Texto mostrado:
__________

En su cuenta de Instagram hay un retrato sepia suyo —en versión bebé—sosteniéndose en un acordeón. Wilmar compone —tiene unas letras por ahí, en cuadernos o en computador—, pero prefiere montar con su grupo —requinto, guitarra, güiro, bongó y timbal— los éxitos del padre, una y otra vez vivificados por el gusto popular.

Más allá de esto, la familia Montoya Cruz conoce al mito, pero echa de menos al padre, al marido. Casi medio siglo después del 25 de noviembre de 1976, la nostalgia no le permite a doña Silvia Cruz asistir a los conciertos de Montoyita ni adornar con guirnaldas y bombillos de colores el balcón de su vivienda. Los muertos no se van, quedan en nosotros. Habitan los surcos del cerebro y las costuras del alma. Están ahí, siempre. “Cuando alguien se va, alguien queda”, escribió César Vallejo. A Gildardo Montoya esto le parecería una bobada. Hedonista, cantó: Estoy convencido que la vida es un sueño/ y no nos queda sino lo que gocemos.

CONTEXTO DE LA NOTICIA
PLAYLIST
OTROS CANTAN TEMAS DE MONTOYA
1. El Jefe —Daniel Santos— grabó Plegaria vallenata en 1981. Lo hizo con el sello de La Fania.

2. Aunque hay varios covers de Como yo soy tan raro, el de Miguel López es muy recomendado.

3. Montoya no alcanzó a escuchar grabada la canción La juventud, interpretada por Jairo Paternina.

4. En voz de Gabriel Romero, Maldita navidad es ya un himno de las fiestas de Nochevieja.

5. La Billo’s Caracas Boys encendió más de una parranda con los acordes y letra de Tren de seis.

__________

Datos de origen:

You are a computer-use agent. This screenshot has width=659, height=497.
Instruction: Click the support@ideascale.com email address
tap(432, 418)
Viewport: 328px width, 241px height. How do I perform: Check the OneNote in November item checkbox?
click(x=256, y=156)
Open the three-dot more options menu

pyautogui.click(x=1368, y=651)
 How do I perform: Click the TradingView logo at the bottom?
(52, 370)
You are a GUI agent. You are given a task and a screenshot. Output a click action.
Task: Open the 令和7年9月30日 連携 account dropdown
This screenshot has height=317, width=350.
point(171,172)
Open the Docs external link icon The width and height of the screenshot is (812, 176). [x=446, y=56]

__________

Tareas por realizar:
1. Según el texto sobre Gildardo Montoya, ¿en qué año grabó Daniel Santos Plegaria vallenata?
2. Cambie "parranda" por "fiesta" al reproducir el fragmento del texto sobre Gildardo Montoya que va desde "3. Montoya no" hasta "Tren de seis.", ambos incluidos.
Los registros no intervienen en absoluto en este ejercicio.

Respuestas a tareas:
1. En 1981.

2.
3. Montoya no alcanzó a escuchar grabada la canción La juventud, interpretada por Jairo Paternina.

4. En voz de Gabriel Romero, Maldita navidad es ya un himno de las fiestas de Nochevieja.

5. La Billo’s Caracas Boys encendió más de una fiesta con los acordes y letra de Tren de seis.